BETA UnicodeĀ® 11.0.0
            
              
                
                  | Note: The beta review period for Unicode 11.0.0 has closed,
                   as of 
                  April 23, 2018. Feedback received during the public review can be
                  referred to from PRI #372.
                  
                  This beta review page is
                  left active, however, for convenience of access to the prepublication versions
                  of the Unicode 11.0.0 data files and annexes, until the formal release
                  planned for June 5, 2018. | 
                
               
			  The next version of the Unicode Standard will be Version 11.0.0, planned for release on 
June 5, 2018. This version updates several annexes to deal with
segmentation issues and adds significant new repertoire.

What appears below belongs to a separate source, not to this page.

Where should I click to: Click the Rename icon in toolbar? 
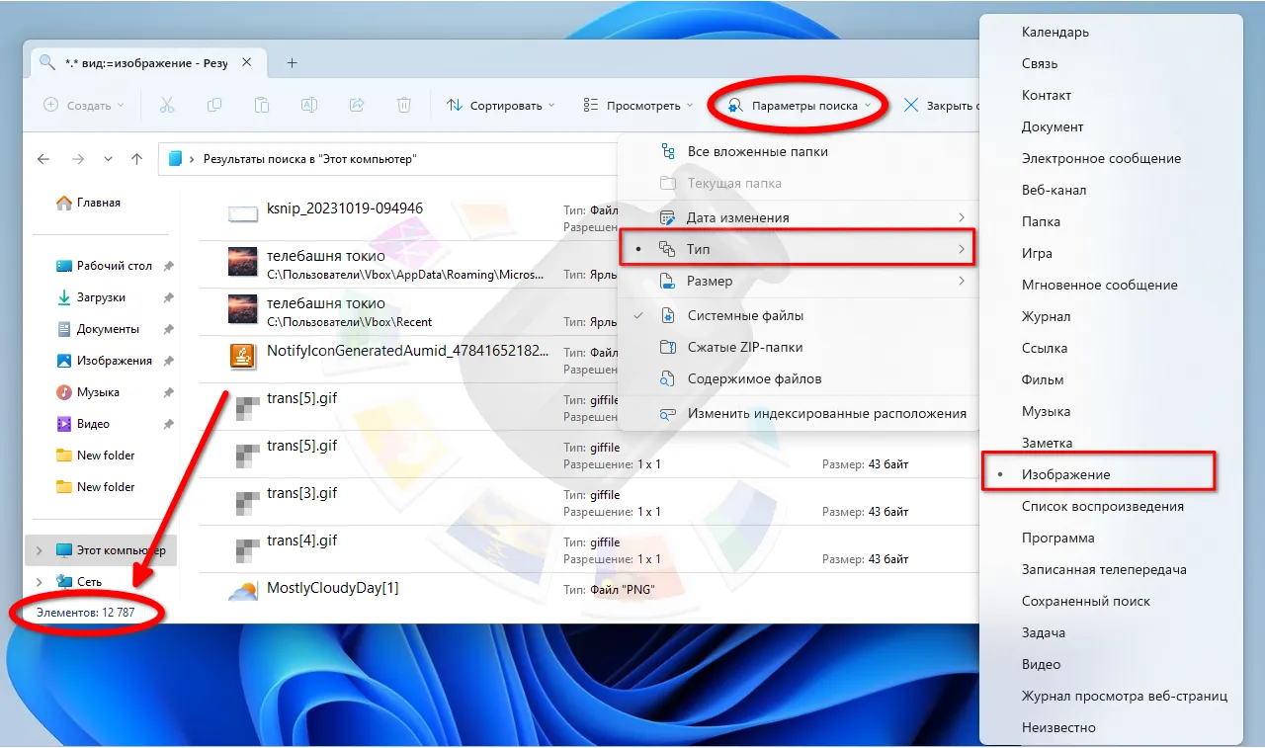point(308,105)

A total of 684 new characters are encoded, including
66 new emoji characters,
7 new scripts, and multiple additions to existing blocks.

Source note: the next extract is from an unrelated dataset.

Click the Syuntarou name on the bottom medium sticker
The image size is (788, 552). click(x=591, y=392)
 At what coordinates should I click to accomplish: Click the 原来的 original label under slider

A beta version of the 11.0.0 Unicode Character Database files is available for public review. 
We strongly encourage implementers to review the summary description, 
download the beta 11.0.0 Unicode Character Database files, 
and test their programs with the new data, well before the end of the beta period. It is especially important
to review the Notable Issues for Beta Reviewers.
 
We encourage users to check the code charts carefully 
to verify correctness of the new characters added to Unicode 11.0.0 and to ensure
that there are no regressions 
in glyph shapes for previously encoded characters.
		
Related Unicode Technical Standards
                
		In addition to the Unicode Standard proper, four other Unicode Technical 
		Standards have significant text and data file updates that are 
		correlated with the new additions for Unicode 11.0.0. Review of that text 
		and data is also encouraged during the beta review period.
                
		
Review and Feedback
					  For guidance on how to focus your review, see the section
			  Notable Issues for Beta Reviewers.
			  Any feedback should be  
              reported using the contact form.
              Comments on the Unicode Standard Version 11.0.0
              or the Unicode Character Database data files should refer to the beta review
			  Public Review Issue #372.
              Comments on specific Version 11.0.0 UAXes and UTSes should refer to the respective
              Public Review Issue Numbers
              for each document, where available.

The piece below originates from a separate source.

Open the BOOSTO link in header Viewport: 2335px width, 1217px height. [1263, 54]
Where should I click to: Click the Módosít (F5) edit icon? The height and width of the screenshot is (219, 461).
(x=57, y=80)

                          The comment period ends
			  April 23, 2018. 
            All substantive technical comments must have been received by that date for 
            consideration at the May UTC meeting. Editorial comments (typos, 
            etc.) may be still submitted after that date for consideration in the final 
            editorial work.
			  
				  Note: All beta files may be updated, replaced, or 
			  superseded by other files at any time. The beta files will be 
			  discarded once Unicode 11.0.0 is final. It is inappropriate to cite 
			  these files as other than a work in progress. No 
			  products or implementations should be released based on the beta 
			  UCD data files—use only the final, approved Version 11.0.0 data 
			  files, expected on June 5, 2018. 
				  
			  
			  The Unicode Consortium provides early access to updated versions of the data files 
and text to give reviewers and developers as much time as possible to ensure a problem-free adoption of 
Version 11.0.0.
			  The assignment of characters for Unicode 11.0.0 is 
          now stable. There will be no further 
                          additions or modifications of code points and no further changes to character names.
                          Please do not submit feedback requesting changes to code points
                          or character names for Unicode 11.0.0, as such feedback is not actionable.
			  
			  One of the main purposes of the beta review period is to verify and 
correct the preliminary character property assignments in the Unicode Character 
Database. Reviewers should check for property changes to existing Unicode 10.0.0 
characters, as well as the property values for the new Unicode 11.0.0 character 
additions. The Auxiliary
 HTML charts include the new characters highlighted in yellow, with names 
 appearing when hovering over a cell. These charts
 may be useful for reviewing information such as the default collation order,
 Script property assignments, and so forth during beta review.
 
To facilitate verification of the property changes and additions, 
diffable XML versions 
of the Unicode Character Database are available. These XML 
files are dated, so that people can check the details of changes that occurred 
during the beta review period. For more information, 
see the
diffs.readme.txt 
file.
			  The beta review period is a good opportunity to add support for the new 
Unicode 11.0.0 characters in internal versions of software, so that software can 
be tested to verify that the new characters and property assignments do not cause 
problems when upgraded to Version 11.0.0 of Unicode.
Notable Issues for Beta Reviewers
Changes to Unicode Standard Annexes
			  Some of the Unicode Standard Annexes have modifications for 
			Unicode 11.0.0, often in coordination with changes to character properties.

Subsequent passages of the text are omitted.